### Page excerpt
Henry C. Cox was a lad of twelve years when he came to this county with his parents, and remembers clearly the incidents connected with the journey and the after life of the family in a settlement affording new facilities for social intercourse or the transaction of business. In the meantime, his father was laboriously marketing the farm produce and hauling wheat to Milwaukee, which involved a journey of seven days, even in good weather. He remained with his parents until the spring of 1847, and at the coming on of the Mexican War, enlisted in a St. Louis battalion, with which he served nineteen months and until the difficulties between this country and Mexico had been settled. Soon afterward he started across the plains with an ox-team to California, reaching the Golden State after a journey of six months. He went into the mines and remained on the Pacific Slope until 1856, then setting his face eastward, recrossed the Mississippi and spent the following nine months at his father’s. In October, 1861, soon after the first call for troops to assist in the preservation of the Union, he enlisted in the 2d California Cavalry and served three years in the Department of the Pacific. After the surrender of Gen. Lee, he received his honorable discharge, being mustered out at Salt Lake City, Utah. Soon afterward he returned to this county and purchased 138 acres of land, which are now included in his present farm. He afterward added to his real-estate, and is now the owner of 200 acres, finely cultivated and supplied with good frame buildings. He was married, in 1865, to Miss Helen Baker, a native of Bradford County, Pa., and the household of two was soon enlarged by the birth of Fred in 1867, and Chester in 1869, who are now located in Winslow Township.

### Set exercise
Copy out the biographical sketch of Henry C. Cox in full, word for word. The material that comes next is separate from the biographical sketch.

### Supplied material
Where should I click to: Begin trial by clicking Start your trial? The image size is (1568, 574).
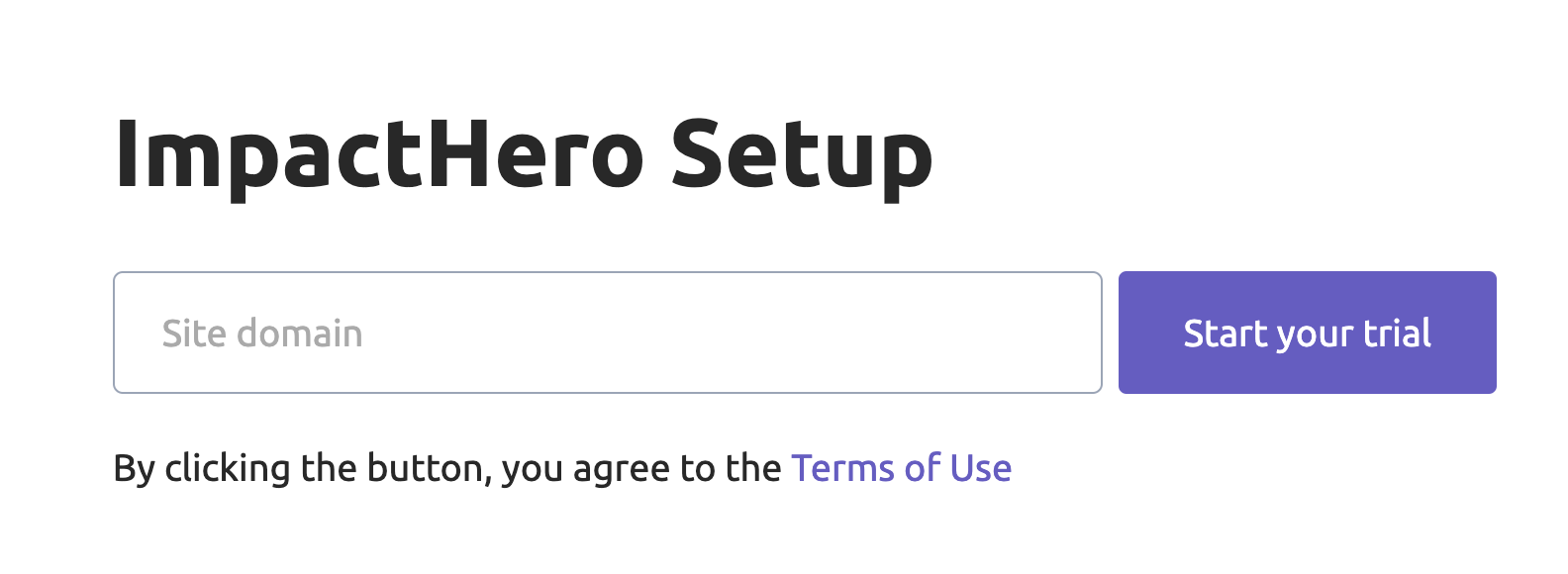click(1306, 333)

### Task response
Henry C. Cox was a lad of twelve years when he came to this county with his parents, and remembers clearly the incidents connected with the journey and the after life of the family in a settlement affording new facilities for social intercourse or the transaction of business. In the meantime, his father was laboriously marketing the farm produce and hauling wheat to Milwaukee, which involved a journey of seven days, even in good weather. He remained with his parents until the spring of 1847, and at the coming on of the Mexican War, enlisted in a St. Louis battalion, with which he served nineteen months and until the difficulties between this country and Mexico had been settled. Soon afterward he started across the plains with an ox-team to California, reaching the Golden State after a journey of six months. He went into the mines and remained on the Pacific Slope until 1856, then setting his face eastward, recrossed the Mississippi and spent the following nine months at his father’s. In October, 1861, soon after the first call for troops to assist in the preservation of the Union, he enlisted in the 2d California Cavalry and served three years in the Department of the Pacific. After the surrender of Gen. Lee, he received his honorable discharge, being mustered out at Salt Lake City, Utah. Soon afterward he returned to this county and purchased 138 acres of land, which are now included in his present farm. He afterward added to his real-estate, and is now the owner of 200 acres, finely cultivated and supplied with good frame buildings. He was married, in 1865, to Miss Helen Baker, a native of Bradford County, Pa., and the household of two was soon enlarged by the birth of Fred in 1867, and Chester in 1869, who are now located in Winslow Township.